Rapture (Hades Castle Trilogy Book 2) - C.N. Crawford

1

Night of the Harrowing

Glass had sliced through my skin. Under the night sky, I plummeted through the air. Time stretched out, and I dropped in slow motion. Blood streamed from the cuts, from the gash in my side.

We were supposed to be married tomorrow, but she was gone now. This was what it meant to fall: it meant losing your reason for existing.

The drop seemed eternal, all sense of fear dulled under cotton wool. My engagement ring glinted in the night, a little sliver of sunlight in the darkness.
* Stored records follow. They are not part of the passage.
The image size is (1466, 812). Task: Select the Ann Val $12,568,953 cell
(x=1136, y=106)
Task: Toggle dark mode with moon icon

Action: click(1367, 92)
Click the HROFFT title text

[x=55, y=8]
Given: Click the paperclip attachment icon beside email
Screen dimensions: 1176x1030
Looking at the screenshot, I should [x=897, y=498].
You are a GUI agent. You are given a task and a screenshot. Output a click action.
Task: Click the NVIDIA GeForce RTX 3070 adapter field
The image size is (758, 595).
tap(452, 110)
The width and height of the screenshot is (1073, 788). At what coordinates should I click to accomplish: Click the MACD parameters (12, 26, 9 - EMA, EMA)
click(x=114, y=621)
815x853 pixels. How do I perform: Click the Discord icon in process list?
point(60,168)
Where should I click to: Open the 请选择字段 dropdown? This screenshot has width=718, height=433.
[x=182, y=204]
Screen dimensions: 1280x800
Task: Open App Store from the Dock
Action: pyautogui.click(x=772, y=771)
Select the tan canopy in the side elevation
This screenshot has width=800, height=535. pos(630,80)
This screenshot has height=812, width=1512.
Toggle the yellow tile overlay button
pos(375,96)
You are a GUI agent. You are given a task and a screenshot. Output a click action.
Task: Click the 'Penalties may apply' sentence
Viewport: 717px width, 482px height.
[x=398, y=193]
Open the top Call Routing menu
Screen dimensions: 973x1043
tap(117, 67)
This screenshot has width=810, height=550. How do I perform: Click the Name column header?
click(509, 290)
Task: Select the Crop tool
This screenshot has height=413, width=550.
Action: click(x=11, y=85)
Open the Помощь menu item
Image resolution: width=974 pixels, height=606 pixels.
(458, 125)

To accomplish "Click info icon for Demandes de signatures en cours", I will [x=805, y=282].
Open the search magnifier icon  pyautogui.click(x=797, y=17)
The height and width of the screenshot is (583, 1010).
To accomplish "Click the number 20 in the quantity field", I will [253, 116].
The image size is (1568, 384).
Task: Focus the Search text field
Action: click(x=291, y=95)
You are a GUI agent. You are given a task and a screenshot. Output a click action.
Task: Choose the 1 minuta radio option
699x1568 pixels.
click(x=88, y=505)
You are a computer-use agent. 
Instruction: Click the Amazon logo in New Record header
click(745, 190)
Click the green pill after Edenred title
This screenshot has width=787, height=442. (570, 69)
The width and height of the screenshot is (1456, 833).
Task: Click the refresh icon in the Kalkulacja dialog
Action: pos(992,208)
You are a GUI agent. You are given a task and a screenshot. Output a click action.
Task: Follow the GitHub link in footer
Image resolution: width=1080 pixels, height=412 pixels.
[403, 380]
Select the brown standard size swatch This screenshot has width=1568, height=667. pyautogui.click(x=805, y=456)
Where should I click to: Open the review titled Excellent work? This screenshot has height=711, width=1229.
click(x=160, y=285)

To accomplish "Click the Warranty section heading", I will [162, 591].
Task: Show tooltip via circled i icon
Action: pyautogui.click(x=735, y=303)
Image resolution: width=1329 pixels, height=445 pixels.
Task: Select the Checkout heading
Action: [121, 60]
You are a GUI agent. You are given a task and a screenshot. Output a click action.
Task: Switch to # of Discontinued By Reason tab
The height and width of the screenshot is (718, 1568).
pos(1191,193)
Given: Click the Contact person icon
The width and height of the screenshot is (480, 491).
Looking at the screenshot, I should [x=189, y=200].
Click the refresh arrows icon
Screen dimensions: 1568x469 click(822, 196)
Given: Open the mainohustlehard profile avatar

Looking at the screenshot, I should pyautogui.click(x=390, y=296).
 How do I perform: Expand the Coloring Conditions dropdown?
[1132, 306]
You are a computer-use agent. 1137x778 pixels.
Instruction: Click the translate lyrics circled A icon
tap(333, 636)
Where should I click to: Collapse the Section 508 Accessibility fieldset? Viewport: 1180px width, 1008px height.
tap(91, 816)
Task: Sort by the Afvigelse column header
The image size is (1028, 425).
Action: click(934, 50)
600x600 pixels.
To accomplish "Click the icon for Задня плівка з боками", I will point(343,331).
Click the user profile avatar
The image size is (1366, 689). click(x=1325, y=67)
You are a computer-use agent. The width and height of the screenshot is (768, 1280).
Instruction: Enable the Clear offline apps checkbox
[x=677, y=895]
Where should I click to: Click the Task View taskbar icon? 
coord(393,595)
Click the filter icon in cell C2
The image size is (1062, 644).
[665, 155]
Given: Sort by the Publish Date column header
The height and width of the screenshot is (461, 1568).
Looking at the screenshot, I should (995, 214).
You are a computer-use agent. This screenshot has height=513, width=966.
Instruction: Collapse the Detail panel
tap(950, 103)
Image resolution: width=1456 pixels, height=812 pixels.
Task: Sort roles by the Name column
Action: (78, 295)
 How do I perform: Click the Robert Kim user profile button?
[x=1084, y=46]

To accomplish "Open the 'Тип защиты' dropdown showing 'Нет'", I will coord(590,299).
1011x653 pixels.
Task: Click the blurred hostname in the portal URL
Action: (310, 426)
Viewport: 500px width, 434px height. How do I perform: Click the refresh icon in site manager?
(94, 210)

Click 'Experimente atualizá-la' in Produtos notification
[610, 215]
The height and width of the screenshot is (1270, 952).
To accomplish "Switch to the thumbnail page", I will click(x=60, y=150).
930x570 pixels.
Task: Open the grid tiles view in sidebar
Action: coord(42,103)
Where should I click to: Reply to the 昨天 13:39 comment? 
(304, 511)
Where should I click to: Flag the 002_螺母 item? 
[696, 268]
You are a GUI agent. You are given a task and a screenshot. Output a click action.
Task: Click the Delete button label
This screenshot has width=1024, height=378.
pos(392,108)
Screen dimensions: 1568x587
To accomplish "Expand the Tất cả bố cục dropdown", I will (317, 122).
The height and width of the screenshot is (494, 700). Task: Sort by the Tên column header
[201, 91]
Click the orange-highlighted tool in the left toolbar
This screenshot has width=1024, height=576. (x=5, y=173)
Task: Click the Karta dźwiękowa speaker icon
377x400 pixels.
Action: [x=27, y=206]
As I fell closer to the moat, the certainty of death pierced me like a blade. This was the end of everything. Panic bloomed in my mind—the fear of things unfinished and questions unanswered.

At last, I slammed down hard into the murky moat, my back arching with the pain, bones breaking with the force of the fall. Sharp cracks shot through my legs, my spine. Agony sank into my brain like thorns, robbing me of coherent thought. I thought I needed to swim to the surface, but my body was too broken to move properly. In the dark, I didn’t know up from down.

Sinking, I drifted under the gloom. Dark water enveloped me, claiming me.

A flash of gold gleamed in the dark. Under the surface of the water, my ring glinted—a bright spark in the murk. I wanted to pull the cursed thing off, but that was a waste of energy.

This had happened before. This had all happened before.

Streaks of crimson mingled with the dark water.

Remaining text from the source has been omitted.